27/05/2026
O Juiz de Direito Rafael Echevarria Borba, da Vara Criminal da Comarca de Alegrete, recebeu a denúncia apresentada pelo Ministério Público contra um homem acusado de tentativa de homicídio qualificado contra o próprio filho, uma criança de 2 anos. A decisão foi proferida na última terça-feira (26).
O caso refere-se a fatos ocorridos entre os dias 1º e 4 de maio, no Bairro Boa Vista, em Alegrete. Segundo a denúncia do Ministério Público, o pai teria submetido a criança a agressões de extrema violência, causando lesões em diversas partes do corpo, incluindo cabeça, rosto, tronco, braços e pernas, além de uma fratura no antebraço esquerdo.
De acordo com a acusação, o atendimento médico prestado à vítima foi fundamental para impedir a consumação do homicídio.
A mãe da criança também foi denunciada, sob acusação de omissão no dever de cuidado e proteção, por supostamente não ter adotado medidas para impedir as agressões.
Na decisão, o magistrado ressaltou que, nesta etapa inicial do processo, cabe ao Judiciário analisar apenas a existência de indícios mínimos de autoria e materialidade dos fatos.
“A propositura da ação penal exige tão somente a presença de indícios mínimos e suficientes de autoria”, destacou o juiz.

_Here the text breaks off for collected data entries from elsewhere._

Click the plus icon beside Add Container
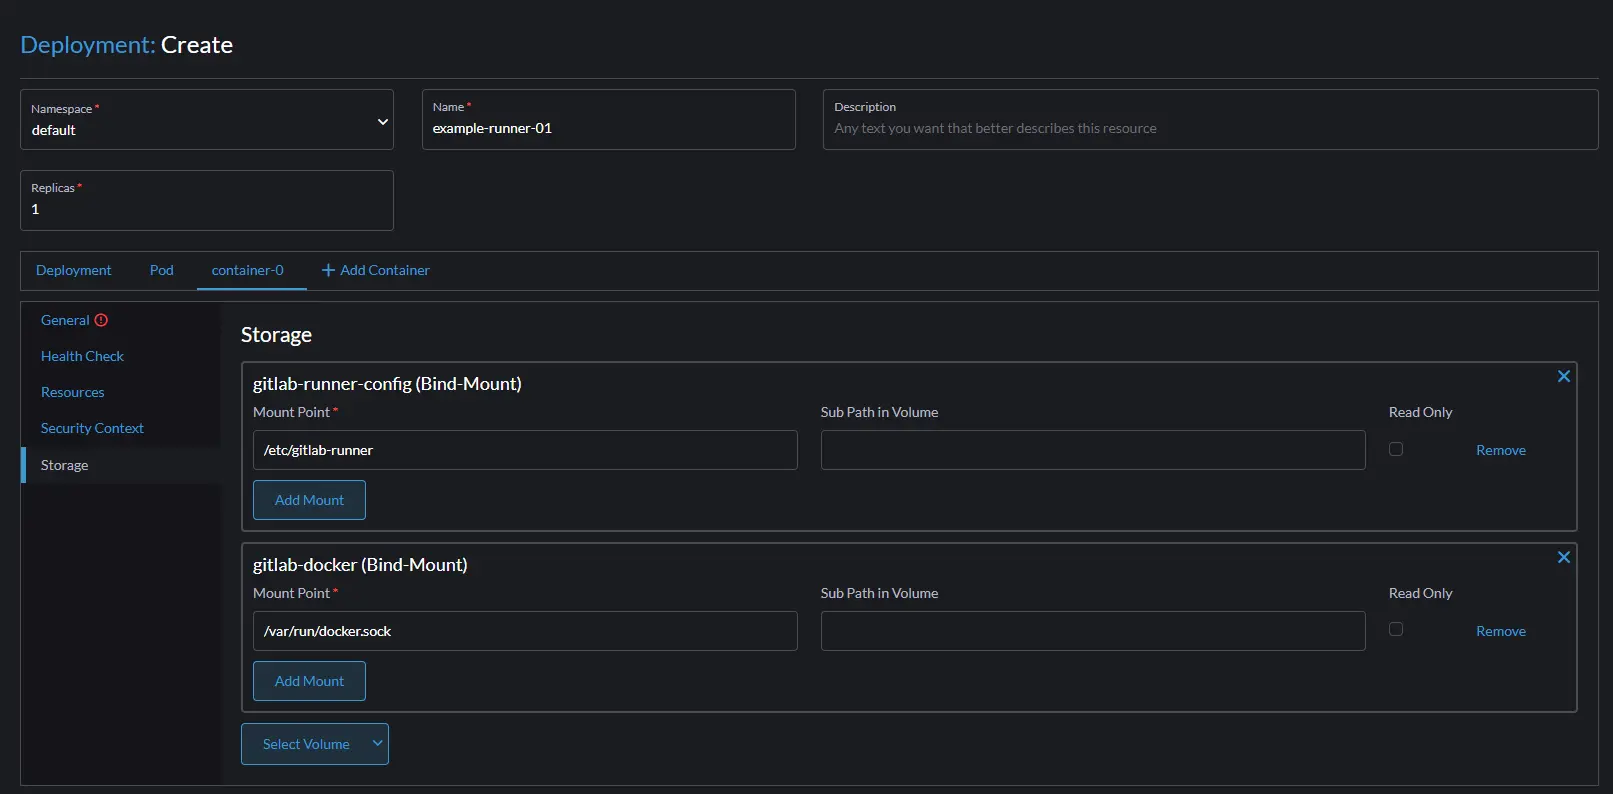This screenshot has height=794, width=1613. click(328, 270)
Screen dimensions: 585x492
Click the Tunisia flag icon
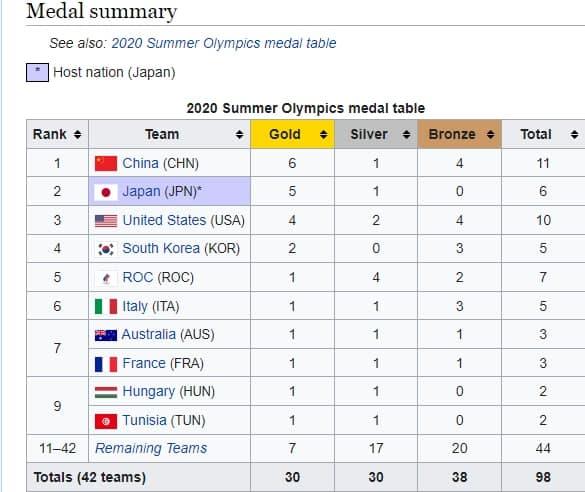pyautogui.click(x=106, y=421)
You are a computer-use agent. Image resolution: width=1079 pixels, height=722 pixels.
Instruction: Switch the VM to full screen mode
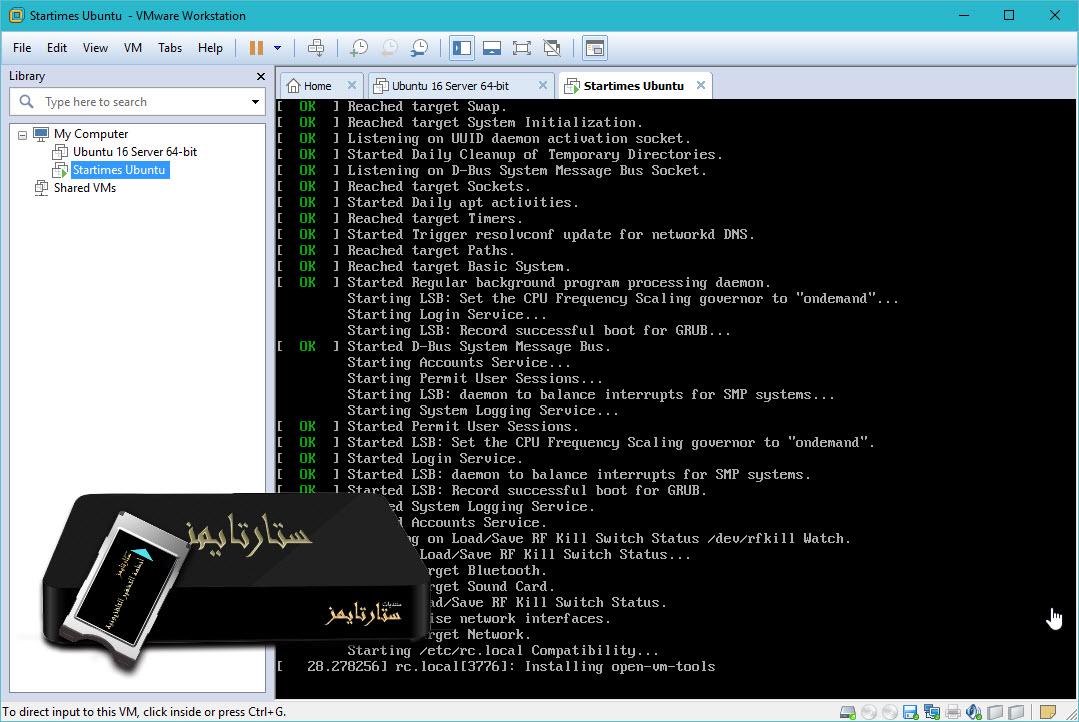521,47
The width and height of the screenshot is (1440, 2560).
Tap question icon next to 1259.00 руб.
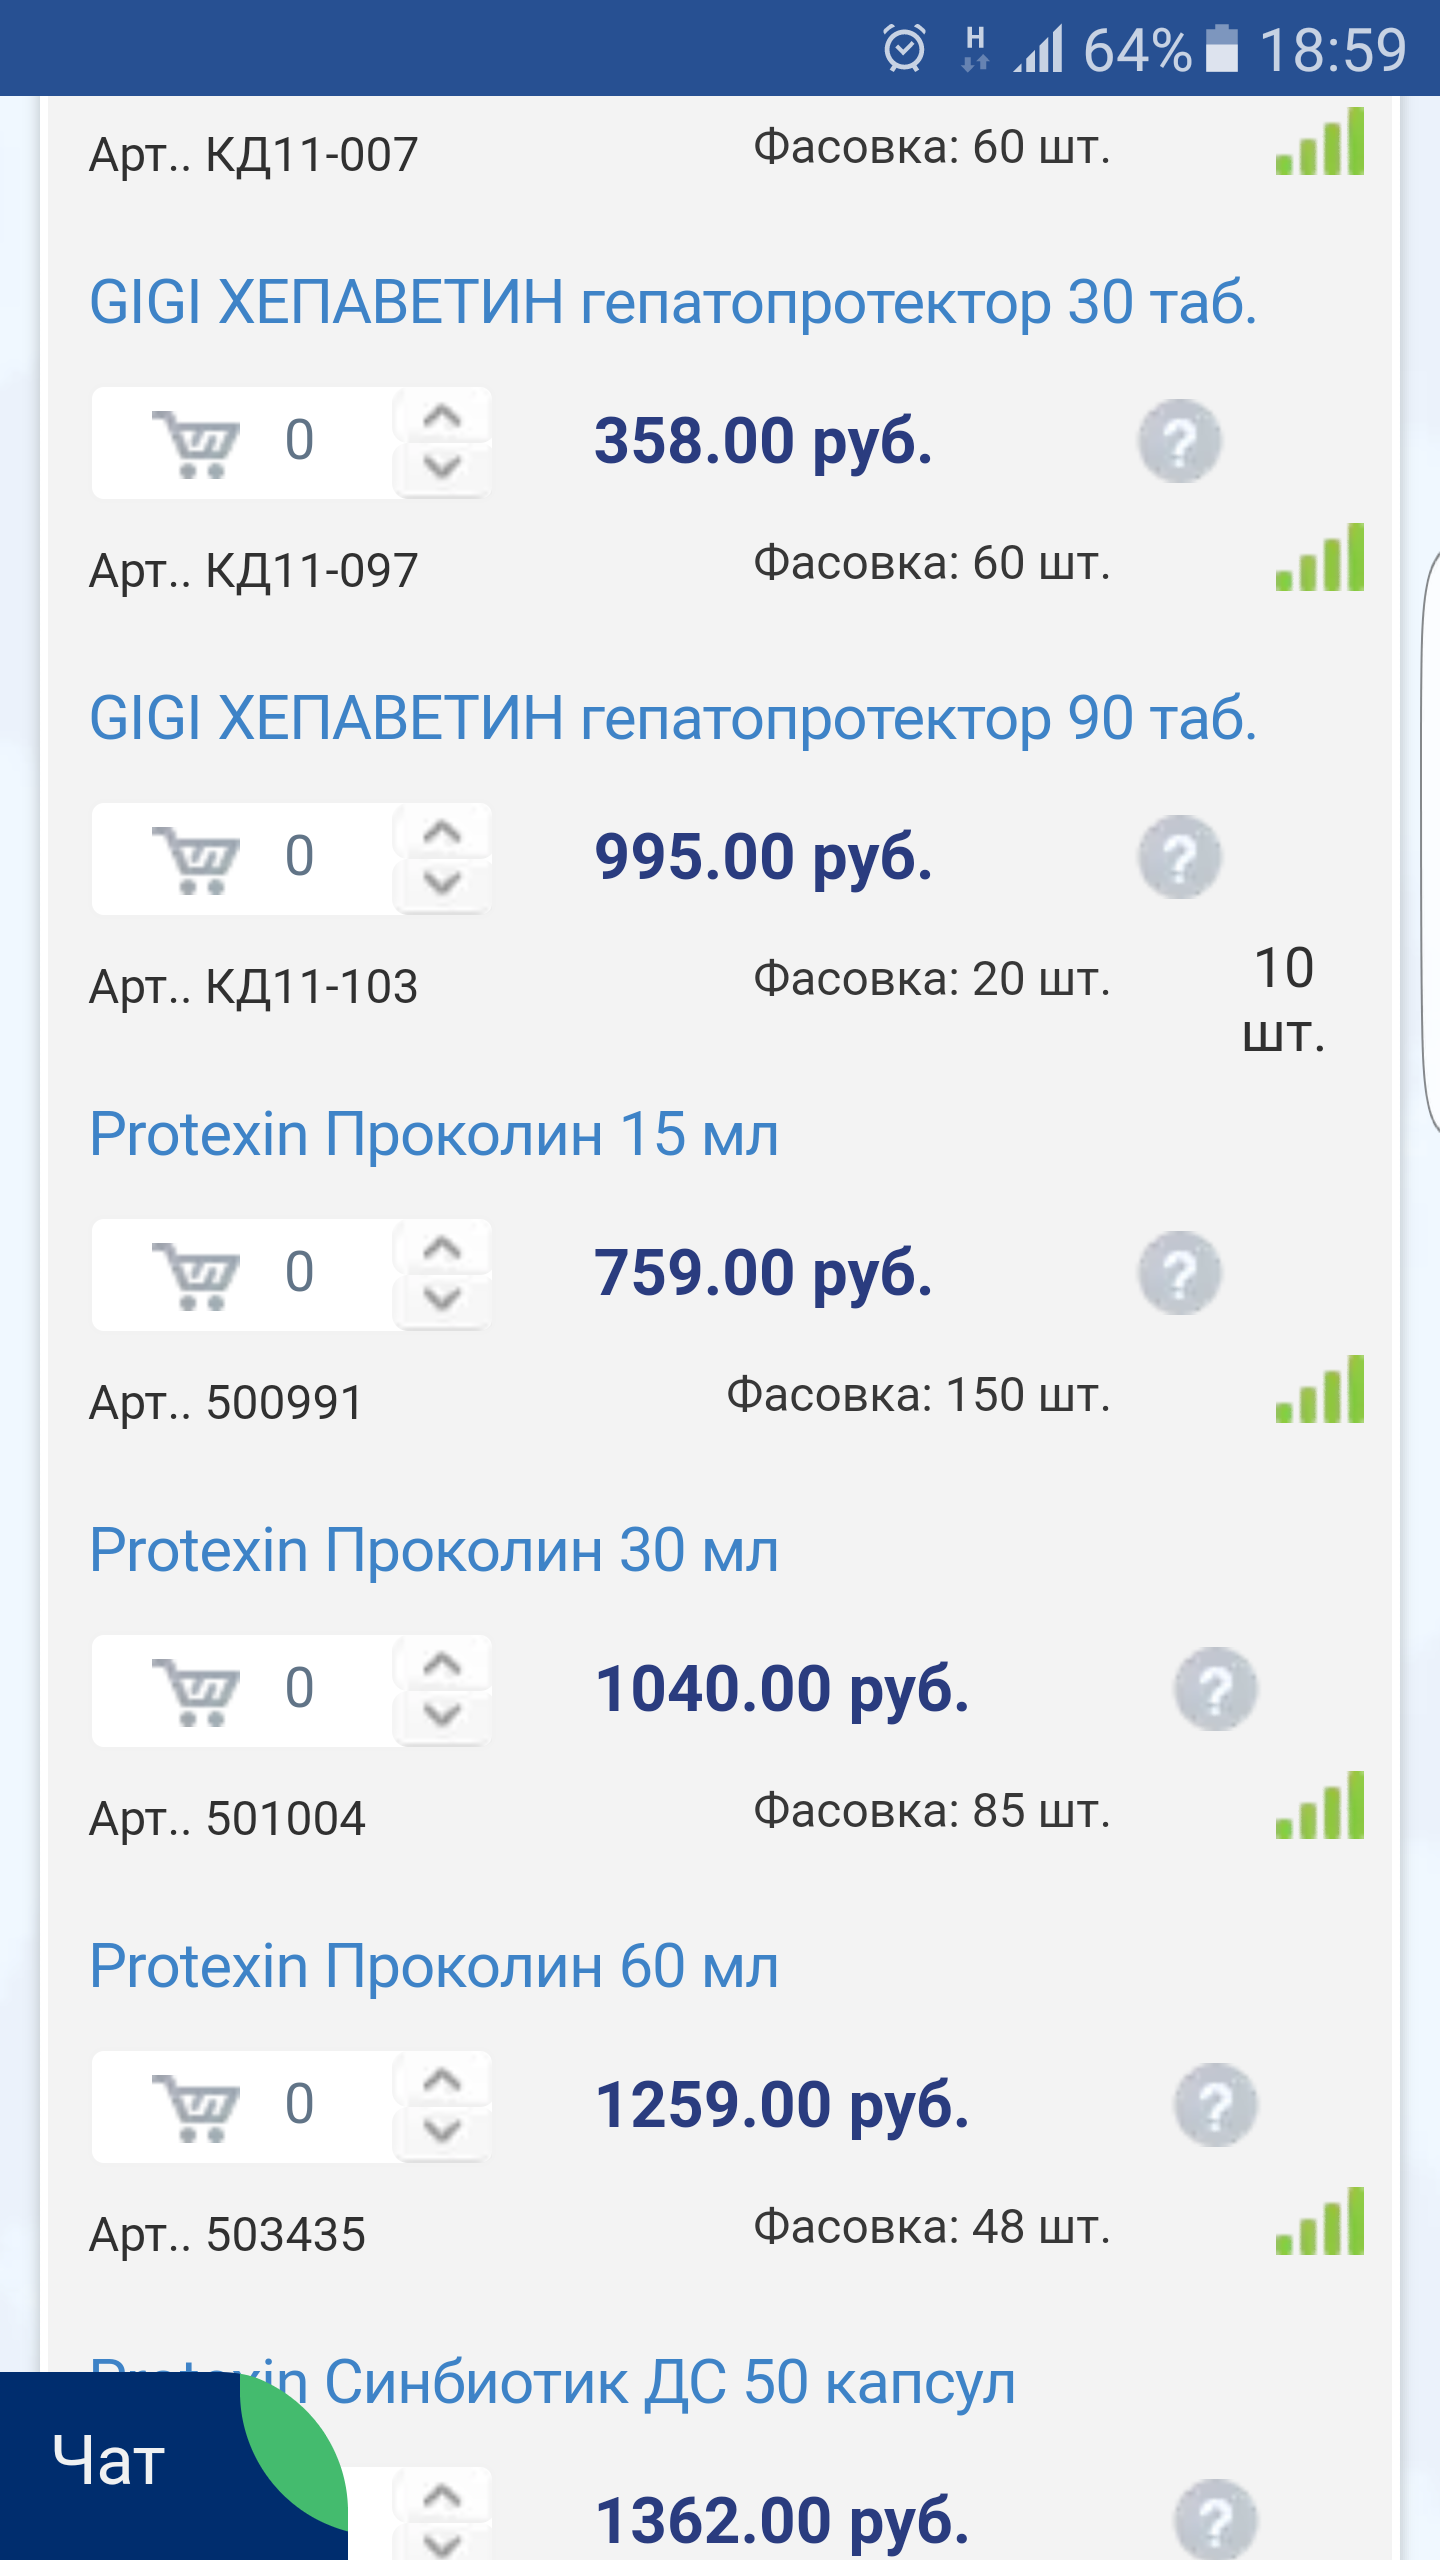1215,2105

Conforme a denúncia, as agressões teriam ocorrido mediante extrema violência, com emprego de meio cruel e utilização de recurso que impossibilitou qualquer defesa da vítima, em razão da pouca idade da criança.
O Ministério Público também sustenta que os maus-tratos não seriam episódios isolados. Segundo a acusação, a criança já vinha sofrendo agressões reiteradas e privação de cuidados essenciais desde novembro de 2025.
Ainda conforme o processo, as agressões teriam ocorrido em momentos em que o denunciado estava sozinho com a criança, circunstância que teria impedido qualquer possibilidade de reação ou proteção por parte da vítima.
Com o recebimento da denúncia, os acusados serão citados para apresentar resposta à acusação dentro do prazo legal. O processo seguirá para a fase de instrução, com produção de provas, oitivas de testemunhas e demais diligências previstas na ação penal.
O magistrado também decidiu manter a prisão preventiva de um dos denunciados, considerando a gravidade concreta dos fatos e o risco à ordem pública apontado nos autos.